Nothing but the lines below from the one holding "Task: Select the DELETE method radio button" up to and including the one holding "Task: Disable the" should be copied, exactly and without pictures.

= Information provided =
──────
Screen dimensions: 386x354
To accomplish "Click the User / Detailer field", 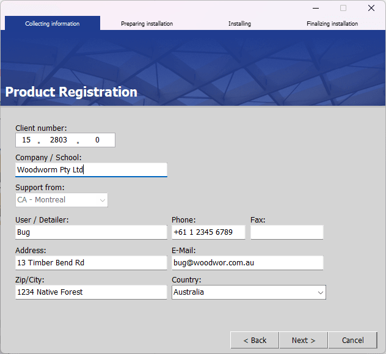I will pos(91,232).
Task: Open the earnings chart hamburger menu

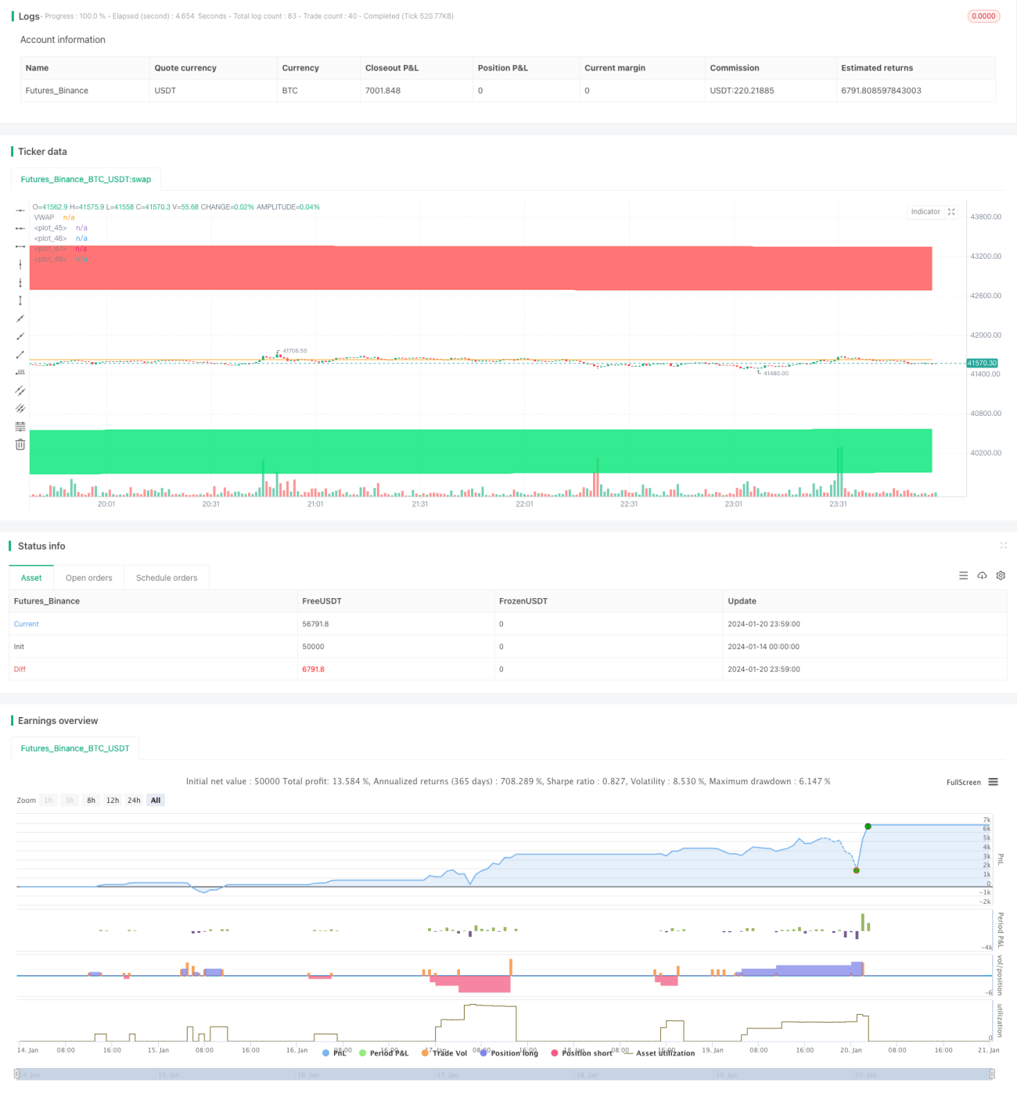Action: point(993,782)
──────
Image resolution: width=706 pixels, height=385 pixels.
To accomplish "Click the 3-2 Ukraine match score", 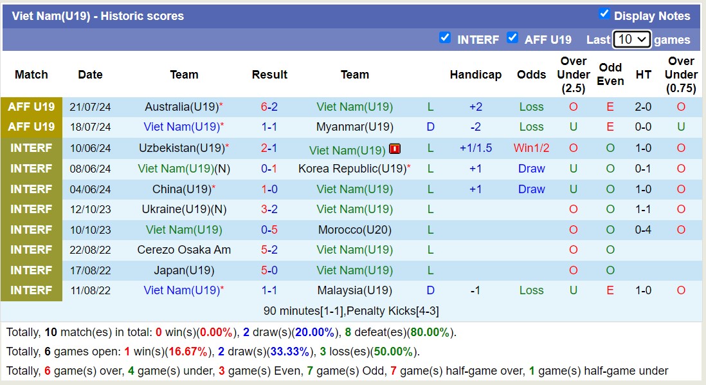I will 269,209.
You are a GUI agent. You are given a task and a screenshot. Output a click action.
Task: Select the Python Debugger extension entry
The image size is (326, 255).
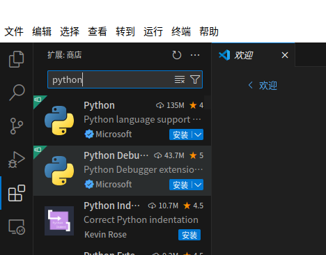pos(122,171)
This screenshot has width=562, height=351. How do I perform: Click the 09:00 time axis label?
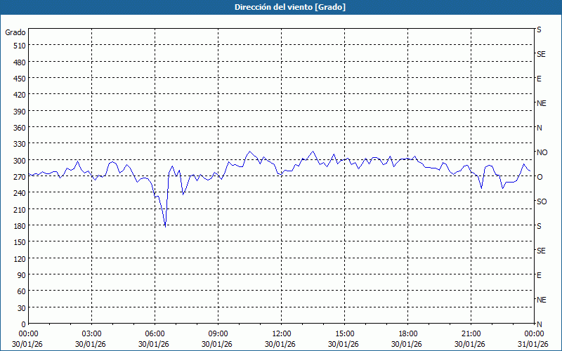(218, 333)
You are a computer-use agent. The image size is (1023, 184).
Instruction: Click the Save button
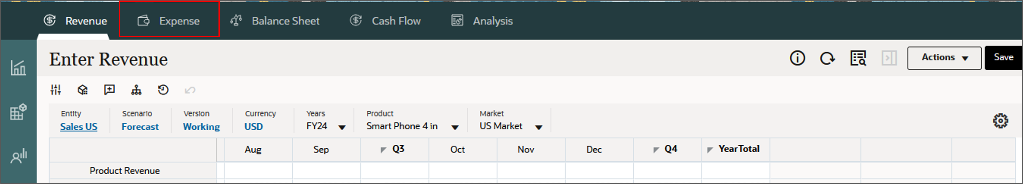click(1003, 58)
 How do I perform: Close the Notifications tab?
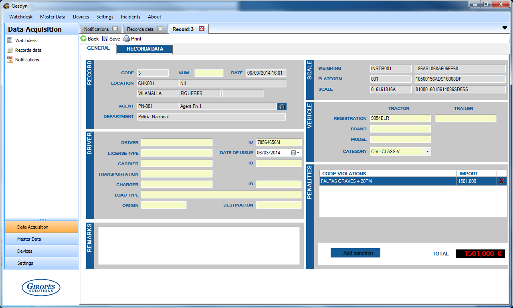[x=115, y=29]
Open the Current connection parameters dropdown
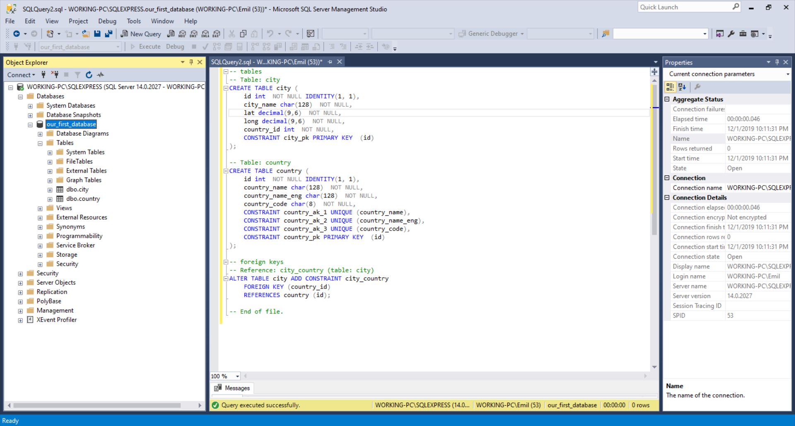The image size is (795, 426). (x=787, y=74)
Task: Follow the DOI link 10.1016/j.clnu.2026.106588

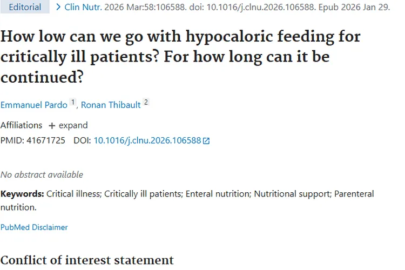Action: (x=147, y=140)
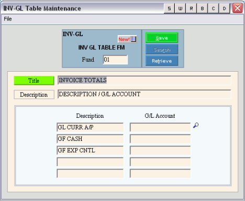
──────
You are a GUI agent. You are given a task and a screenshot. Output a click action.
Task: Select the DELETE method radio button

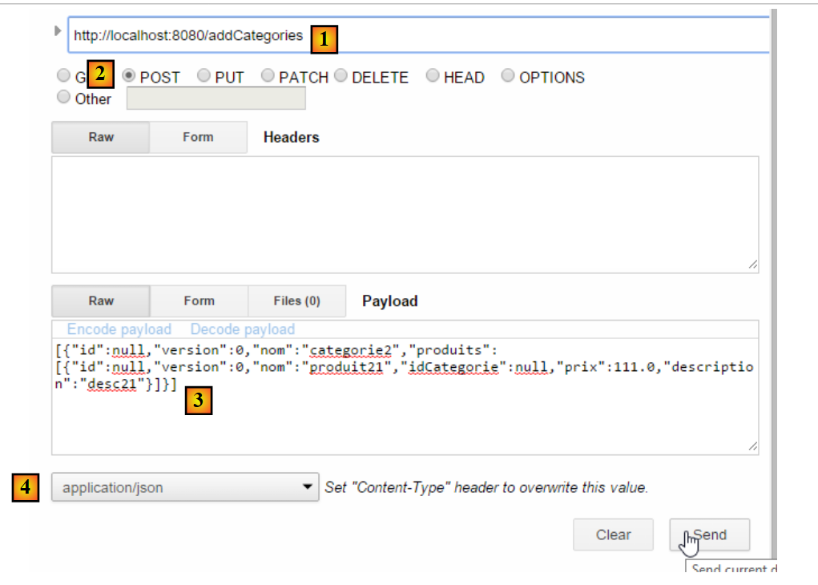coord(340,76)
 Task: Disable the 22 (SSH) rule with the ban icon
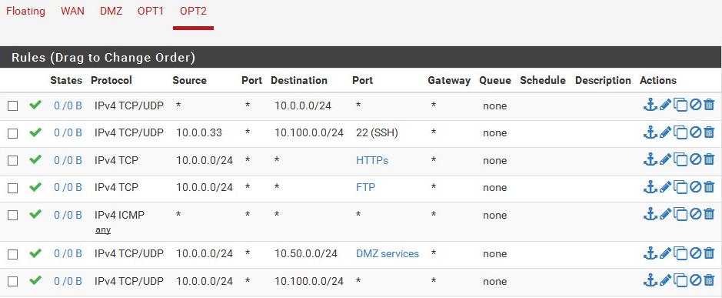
──────
= Output below =
Task: Select the DELETE method radio button

coord(340,76)
 Task: Disable the 22 (SSH) rule with the ban icon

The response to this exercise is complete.